*** Opening of SOURCE DATA ***

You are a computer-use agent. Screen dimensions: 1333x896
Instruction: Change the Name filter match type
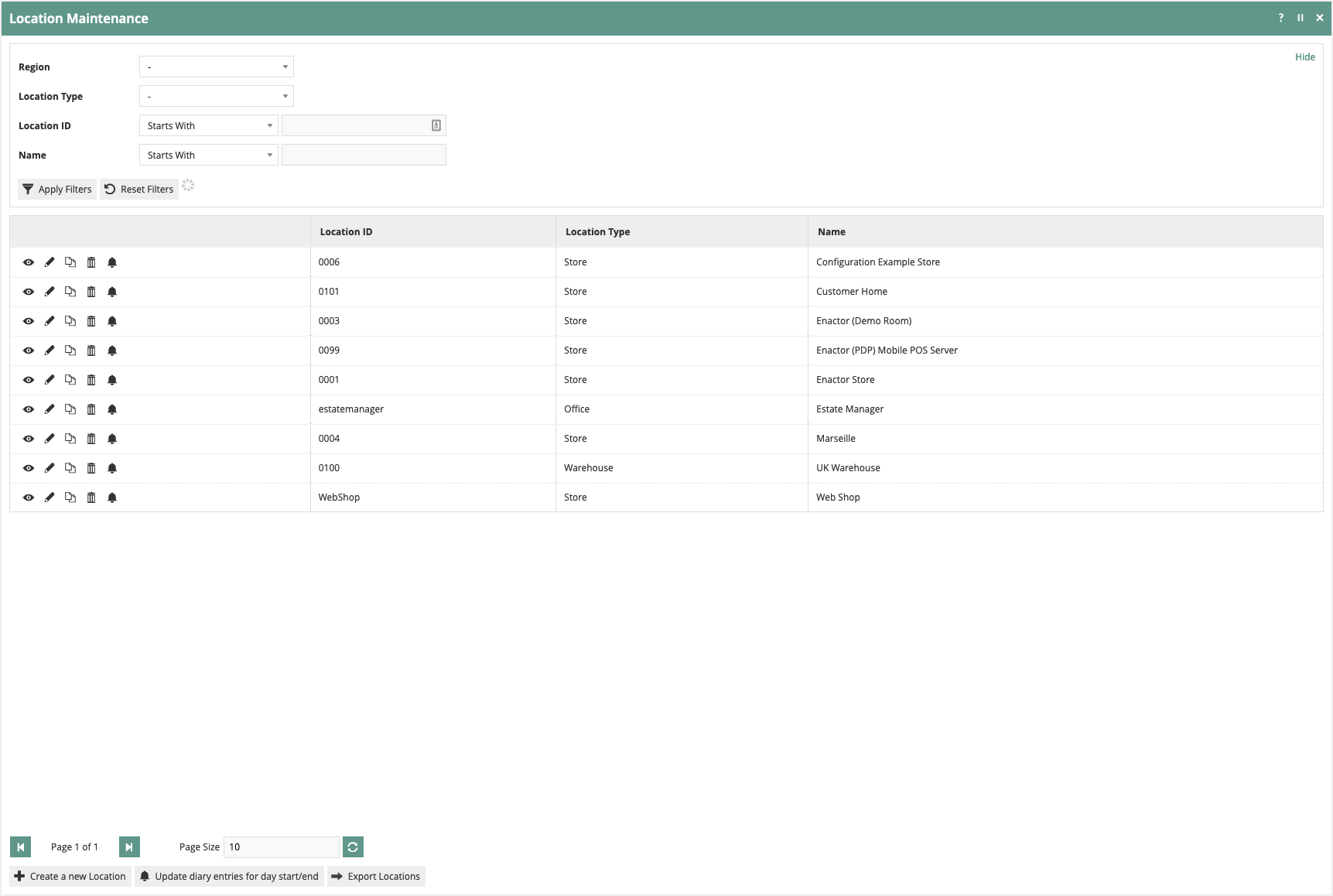[x=207, y=154]
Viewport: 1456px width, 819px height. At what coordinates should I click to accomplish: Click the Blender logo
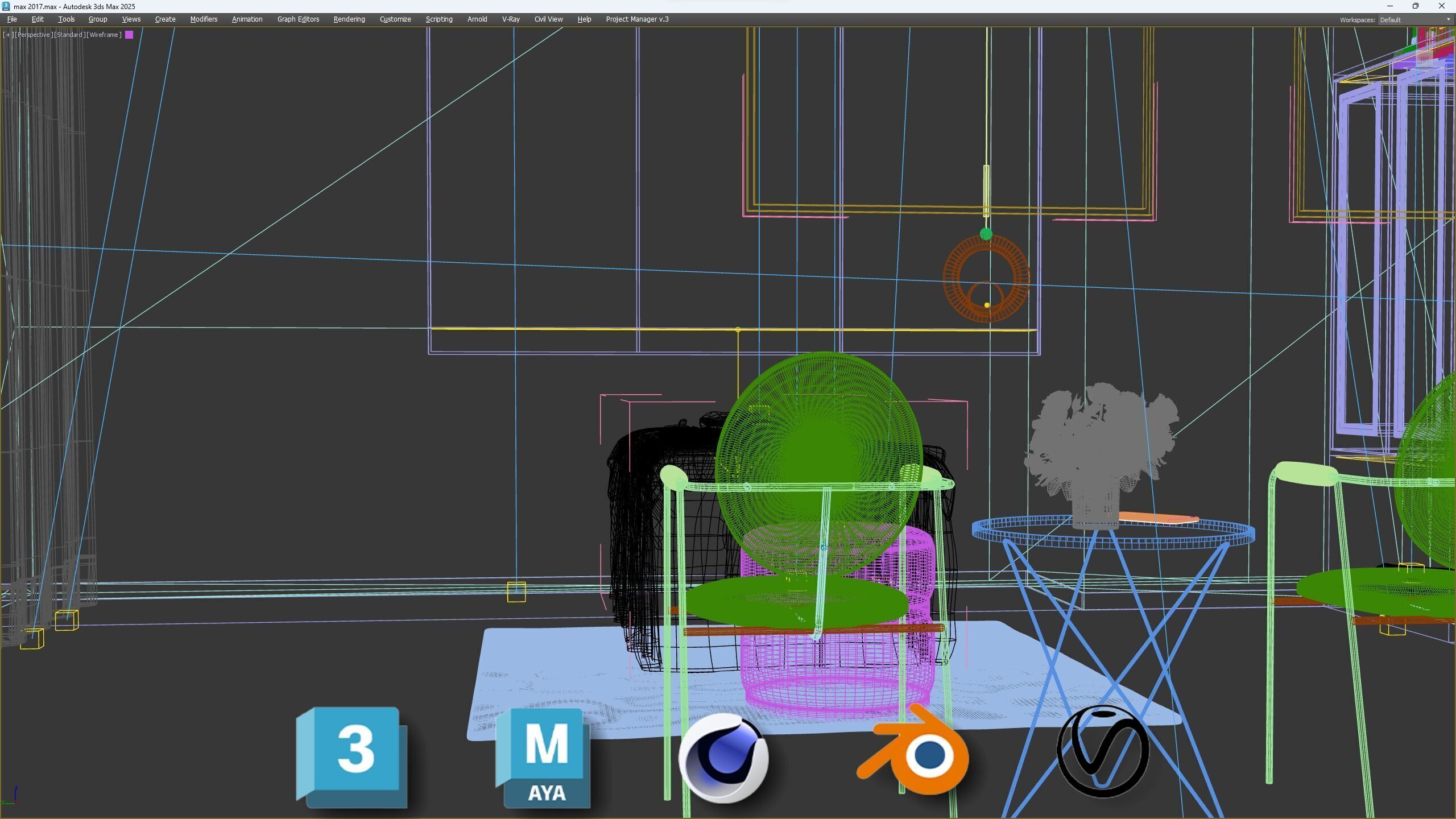(x=916, y=752)
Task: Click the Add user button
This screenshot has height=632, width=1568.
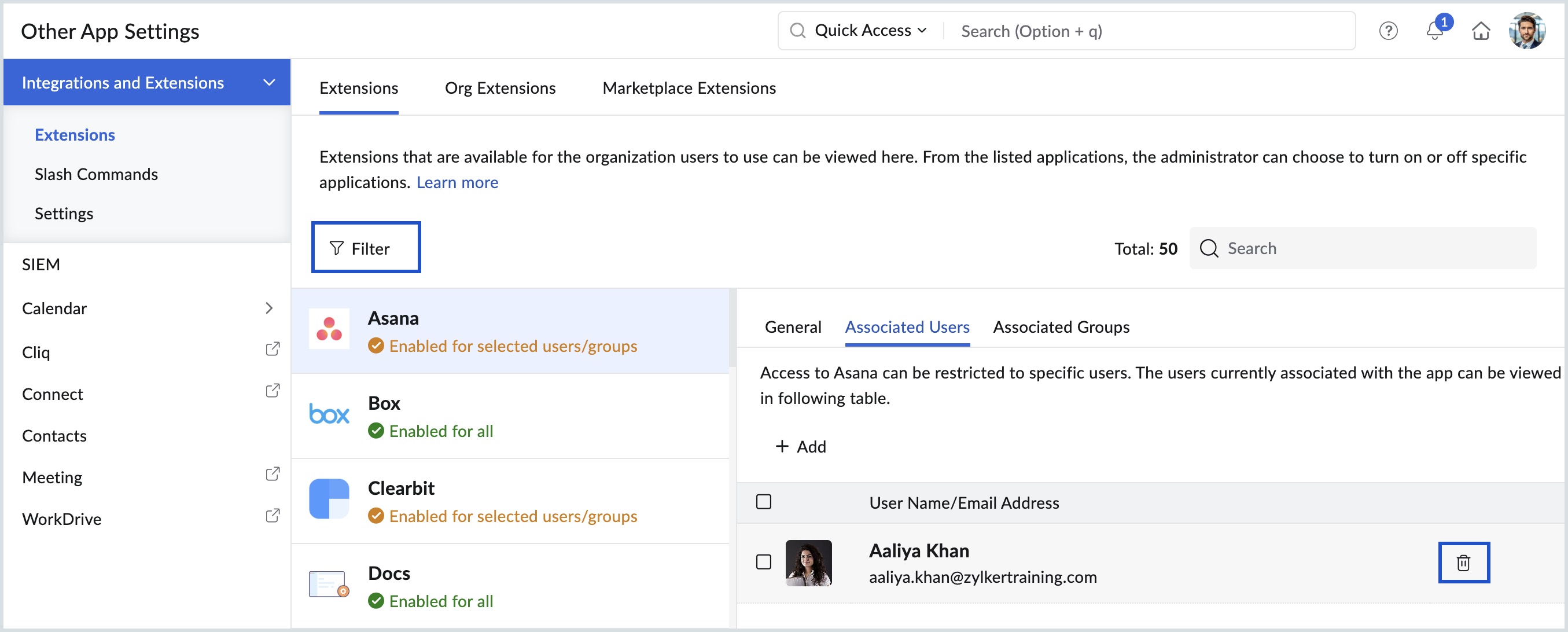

*** Close of SOURCE DATA ***

* WHAT THIS TASK INVOLVES:
Beginning with the line that contains "Instruction: Change the", repeat every remaining line of the data exactly, the last line included, and omit pictures.

* ANSWER AREA:
Instruction: Change the Name filter match type
[x=207, y=154]
Viewport: 1456px width, 819px height. At what coordinates should I click to accomplish: Click the Blender logo
(x=916, y=752)
Task: Click the Add user button
This screenshot has height=632, width=1568.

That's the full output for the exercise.